Page 35 of Empire of Shadows

Mrs. Linares let out an exasperated sigh as she slumped back against her chair and put her fingers to the bridge of her nose.

“Let me guess. The knife was like this?” She held up her hands roughly two feet apart.

“That’s right,” Ellie carefully agreed.

“Tall fellow? Beautiful eyes? No shoes?”

“Yes!” Ellie confirmed.

“That is Adam Bates,” Mrs. Linares said flatly. “Those are his pants.”

She nodded toward the end of Rosalita’s pole, which the girl had lifted out from the tub. A pair of khaki trousers were suspended from the end of it.

They looked familiar.

“He is a barbarian, but he is harmless,” Mrs. Linares continued. “They would not have made him assistant surveyor general for the colony if he were actually crazy.”

Ellie nearly choked on a sip of limeade. “I’m sorry… did you sayassistant surveyor general?”

“Hard to believe, I know,” Mrs. Linares confirmed wryly. “But he is actually very good at it. Before he came—oh, five or six years ago?—everything was a disaster. The surveyor general, he has no interest in going out into the bush, so he just sits in his office and hires whoever comes through the door to do the work for him. But they were all a bunch of grifters. Then Mr. Bates arrived and sorted it all out. He does most of the work himself—and now the others must get proper training and be certified. And he has fixed up all the maps so people actually know where they are going.”

Ellie was familiar with the job description.
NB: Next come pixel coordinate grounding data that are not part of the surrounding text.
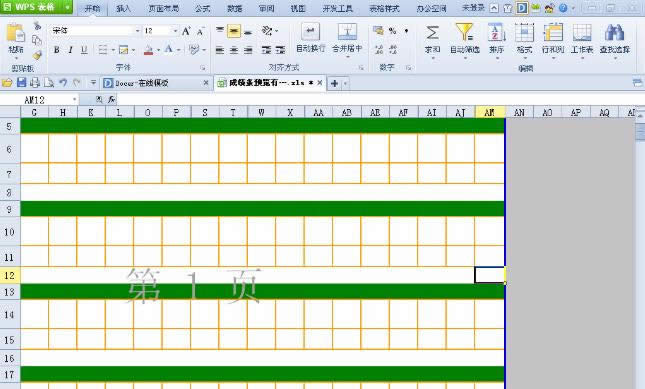Add a new document tab with plus button
Image resolution: width=645 pixels, height=389 pixels.
point(334,83)
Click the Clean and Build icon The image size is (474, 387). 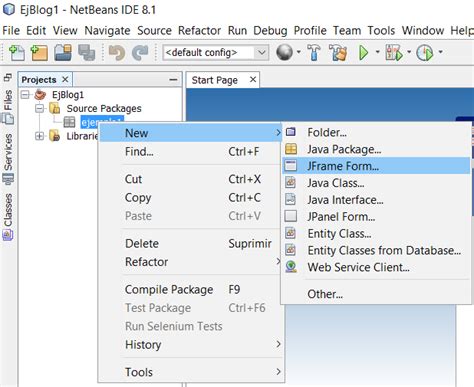338,53
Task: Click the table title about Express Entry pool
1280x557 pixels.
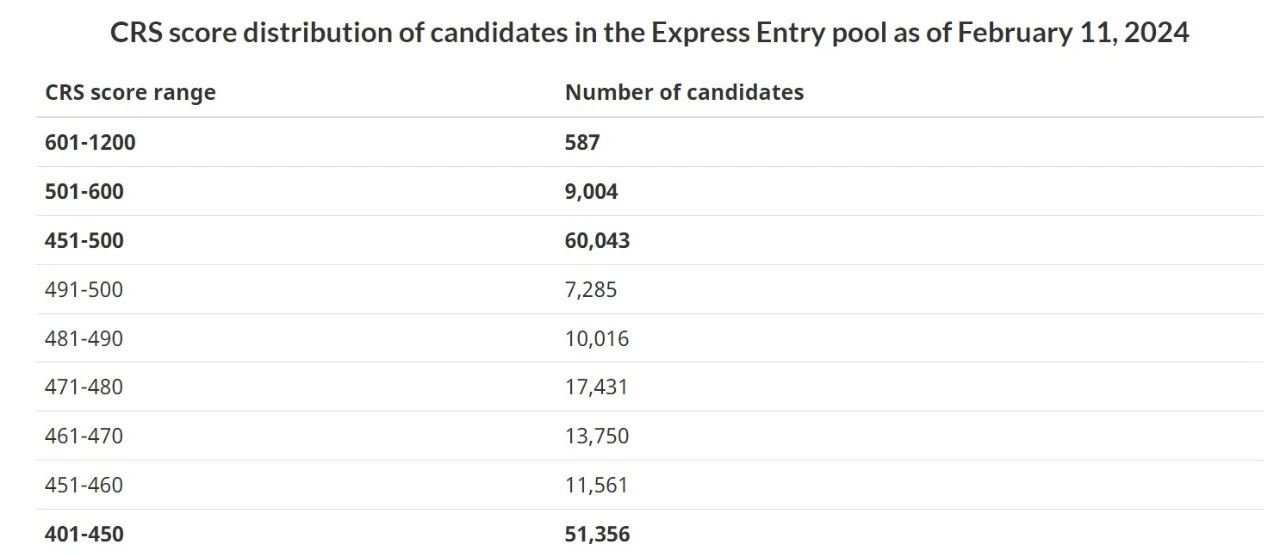Action: click(649, 32)
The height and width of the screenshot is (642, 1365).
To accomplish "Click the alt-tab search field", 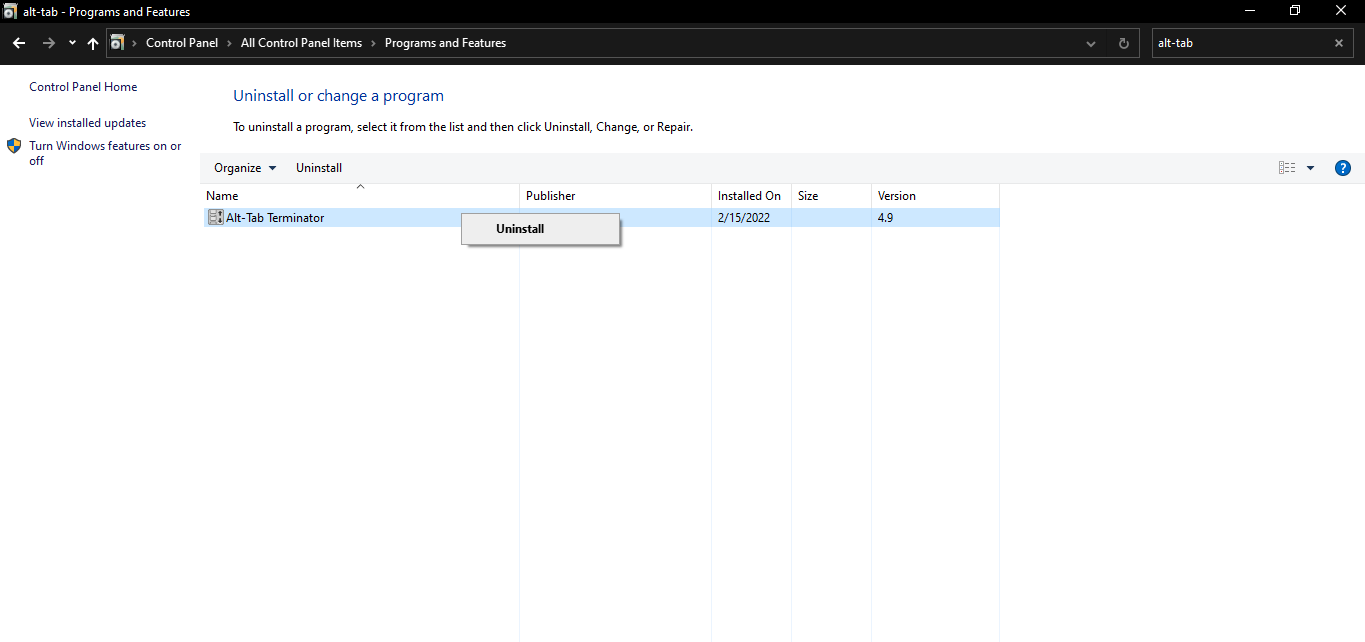I will [x=1240, y=43].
An assistant surveyor general would be responsible for plotting property lines and roads, charting land grants… and expanding the maps of the colony’s territories into its as-yet-unexplored regions.

With a silent, dawning horror, Ellie absorbed that the knife-wielding maniac was likely the single person in British Honduras with the most knowledge of the very places she needed to go.

No, Ellie thought furiously. Absolutely not. There had to be a better option.

But she wouldn’t find it if she didn’t ask. Ellie quickly mulled over her impression of Mrs. Linares. The woman seemed friendly, honest, and straightforward.

“That reminds me of something I was hoping to ask you about,” Ellie said carefully.

“Oh?” Mrs. Linares turned a sharp and curious gaze on her.

“I am actually trying to find a reliable guide to the interior. To the mountains, specifically,” Ellie explained.

“What do you want to go there for?” Rosalita blurted from her place by the tub.

Mrs. Linares arched a fine black eyebrow thoughtfully.

“Rosalita is being a bit abrupt,” the older woman chided with a pointed glare at her daughter.

Rosalita dropped the trousers back into the laundry vat with a wet thwap and began pounding at them again with the stick.

“But she is not wrong,” Mrs. Linares continued. “Even those who live here in the colony don’t go into the bush unless they are scouting for one of the logging companies or looking for a land grant—and nobody wants a land grant in the mountains. There’s nothing out there but monkeys and bugs.”

“I know it sounds a bit daft, but it’s really quite important,” Ellie pressed. “I need to find a guide who knows the land and who won’t try to take advantage of a woman traveling alone.”

Mrs. Linares exchanged a troubled look with her daughter.

“I am not sure that is such a simple thing to find,” she said. “I can think of two I might trust not to rob you or leave you out there, but neither of them would agree to do it for a woman—especially a bakra woman.”

“What about Mr. Bates?” Rosalita suggested, resting on her pole.

Ellie froze in her chair.

“He knows the territory better than anyone, and he is honest,” Mrs. Linares conceded, oblivious to Ellie’s reaction. “He thinks better of women than most… but I think even he would stop at bringing one into the back country. And anyway, he has his own duties to attend to.”

Ellie let her head fall against the chair, absorbing this with quiet frustration.